Read This If You’re Feeling Overwhelmed By Your Anxiety
The beating of my heart was pounding at a fast pace. It was way past midnight already, but my mind kept my tiring eyes open. Even laying in bed, I felt nervous, even anxious, not knowing why I was feeling the way I felt.
Anxiety is certainly not a joke. It creeps into our daily lives without our permission. It plants a seed without our consent in our minds to protect us from any danger, but it soon spread away like a deadly virus through our veins, making our senses extra sharp because it smells fear; fear coming from the pores of our body. It makes it harder to breathe and you wonder if you can ever be a normal functioning human again. The slump in your throat gets bigger when worries occupy in a constant state in the back of your mind. When one worry goes away, another one pops up again before you had the time to recover from it.
Anxiety is awkward. It makes even the most ordinary moments extremely uncomfortable. It lets you feel like that your body isn’t your own body because you can’t seem to take control of it. Walking alone down the streets make you breathe faster and even out of breath, and you don’t dare to make eye contact with those who crossed your path. Even laying still in a warm bed you can feel the uneasiness. Trying to get rid of that unsettling feeling will make it even stronger and keep you away from a well-deserved rest. It feeds on negativity and fear and before you know it, you find yourself stuck in this loop of anxiety attached with a giant knot of worries in which most of them are about things that haven’t had happened yet.

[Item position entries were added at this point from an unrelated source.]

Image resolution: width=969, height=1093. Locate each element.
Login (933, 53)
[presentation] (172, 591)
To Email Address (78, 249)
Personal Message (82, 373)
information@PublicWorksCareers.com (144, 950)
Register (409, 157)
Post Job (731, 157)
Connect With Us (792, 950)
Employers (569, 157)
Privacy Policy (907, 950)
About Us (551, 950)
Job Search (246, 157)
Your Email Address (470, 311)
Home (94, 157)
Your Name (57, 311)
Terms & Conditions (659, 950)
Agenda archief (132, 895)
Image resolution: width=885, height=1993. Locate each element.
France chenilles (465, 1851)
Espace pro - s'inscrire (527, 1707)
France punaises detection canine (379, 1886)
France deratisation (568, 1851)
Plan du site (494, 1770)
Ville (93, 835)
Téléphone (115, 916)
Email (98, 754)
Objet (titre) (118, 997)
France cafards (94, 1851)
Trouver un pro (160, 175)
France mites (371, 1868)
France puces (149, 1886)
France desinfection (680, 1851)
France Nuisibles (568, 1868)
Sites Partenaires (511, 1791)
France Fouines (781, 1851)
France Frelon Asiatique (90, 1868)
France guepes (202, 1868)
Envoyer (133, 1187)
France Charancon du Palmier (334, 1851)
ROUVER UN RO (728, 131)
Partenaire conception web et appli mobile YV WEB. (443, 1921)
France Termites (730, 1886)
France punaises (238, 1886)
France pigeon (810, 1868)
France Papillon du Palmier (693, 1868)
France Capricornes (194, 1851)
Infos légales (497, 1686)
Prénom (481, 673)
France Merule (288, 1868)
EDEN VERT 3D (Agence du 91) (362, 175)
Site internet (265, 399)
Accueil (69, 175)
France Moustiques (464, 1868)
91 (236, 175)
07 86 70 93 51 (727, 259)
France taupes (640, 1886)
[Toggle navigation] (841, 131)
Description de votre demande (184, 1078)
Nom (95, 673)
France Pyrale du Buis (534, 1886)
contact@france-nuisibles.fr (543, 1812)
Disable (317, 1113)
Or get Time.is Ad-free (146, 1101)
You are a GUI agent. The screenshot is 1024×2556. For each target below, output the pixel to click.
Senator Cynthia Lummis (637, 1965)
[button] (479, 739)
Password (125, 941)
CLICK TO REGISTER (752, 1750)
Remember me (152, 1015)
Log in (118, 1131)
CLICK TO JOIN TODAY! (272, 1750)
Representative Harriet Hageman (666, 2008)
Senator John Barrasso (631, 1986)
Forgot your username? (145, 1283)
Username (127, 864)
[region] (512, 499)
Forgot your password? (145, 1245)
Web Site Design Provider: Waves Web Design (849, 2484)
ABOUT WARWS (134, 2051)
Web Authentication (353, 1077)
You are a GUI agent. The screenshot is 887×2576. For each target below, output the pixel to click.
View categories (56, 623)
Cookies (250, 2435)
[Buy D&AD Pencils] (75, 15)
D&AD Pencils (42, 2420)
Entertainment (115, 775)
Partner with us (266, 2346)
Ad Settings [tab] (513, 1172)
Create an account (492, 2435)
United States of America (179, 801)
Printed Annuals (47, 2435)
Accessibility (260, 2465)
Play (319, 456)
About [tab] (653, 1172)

Anxiety can’t just disappear overnight, I wish it could. It had its moments of deep hibernation and moments of getting the next prey; us.
Anxiety shows what we are scared of, mostly an image we have made in our mind before we need to take action, afraid of the consequences that may come with it. It makes us hyper-aware of our surroundings, thus making us aware how we appear in other’s eyes. Our senses make over-hours and our heart beats as if it is running a marathon every single day.
I wish I could tell you how to destroy it, but I don’t have the answers. I’m also desperately trying to figure it out while writing all of this.
I do think that with every problem, we tend to seek solutions as quickly as possible instead of looking into the roots of how anxiety had started. I can’t say for others but in my experience, it started with the discomfort of my body which resulted in a downhill of insecurity, constant worrying, skepticism and trust issues.
Untie the knot of your worrying mind to find out what the root of the problem is.
Take it branch by branch, break it and analyze what the causes are and what the consequences are. Untie to find out the root and take it from there. And only then, we may have a chance to beat this monster.